Page text —
※

A bottled wish is the easiest answer, the glass of the bottle swaddled with warnings that the wish will end in misfortune. But everyone thinks they can word it right, or try to keep it from the hands of people who won't heed the warnings, or use it to smite their enemies in spite of the consequences.
 

ilgatto

How inconvenient
I suppose my first question would be what level the PCs are. If the adventure in question would actually be their very first adventure ever, does that make them first level? If so, the item may well have to provide the PCs with some form of protection from the various elder dragons, archmages, crime lords, and angelic hosts that are gonna be hot on their tail, especially if the PCs have no clue as to what they've been handed.
 


Reynard

Legend
Supporter
I suppose my first question would be what level the PCs are. If the adventure in question would actually be their very first adventure ever, does that make them first level? If so, the item may well have to provide the PCs with some form of protection from the various elder dragons, archmages, crime lords, and angelic hosts that are gonna be hot on their tail, especially if the PCs have no clue as to what they've been handed.
That was my idea, yes: 1st level characters neck deep in major faction issues. D&D directed by the Coen Brothers.
 

ilgatto

How inconvenient
Hmm... so how to go about preventing the PCs from being obliterated the second one of the crime lords or evil versions of the archmages et al. get wind of what they have?
Maybe the item hides its own presence until certain conditions are met - i.e., the PCs have some flesh on their bones?
Maybe the item can only function at peak efficiency if it is in the shared possession of multiple entities/parties, with the first to find it required to be one of these parties?
Maybe the item is so obscure that no entity alive, dead, or deific even remembers it exists? With the exception of this one (mad?) creature/entity that will always be around as long as the item exists and can be used to start the ball rolling?

※

Data block —
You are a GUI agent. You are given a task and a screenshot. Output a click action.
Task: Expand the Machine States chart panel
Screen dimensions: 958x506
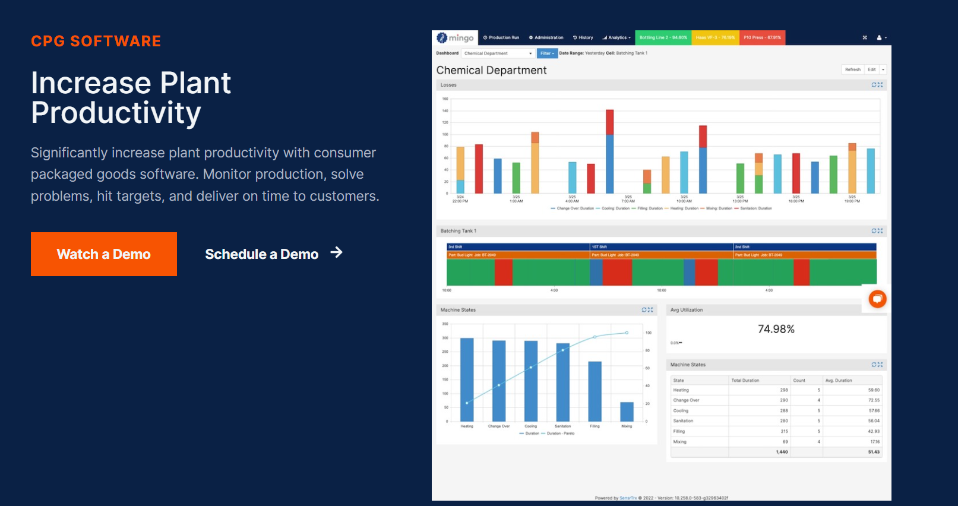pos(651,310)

※

Using the forum discussion about the adventure item, decide whether each statement agrees with it. Answer yes or no, and quote the words that settle the question. 1. The bottle holding a wish is covered with warnings that the wish will end in misfortune. 2. Reynard wants the characters to begin at fifth level. 3. One suggestion is that the item conceals its own presence until certain conditions are met.

1. Yes: "the glass of the bottle swaddled with warnings that the wish will end in misfortune"
2. No: "1st level characters neck deep in major faction issues"
3. Yes: "Maybe the item hides its own presence until certain conditions are met"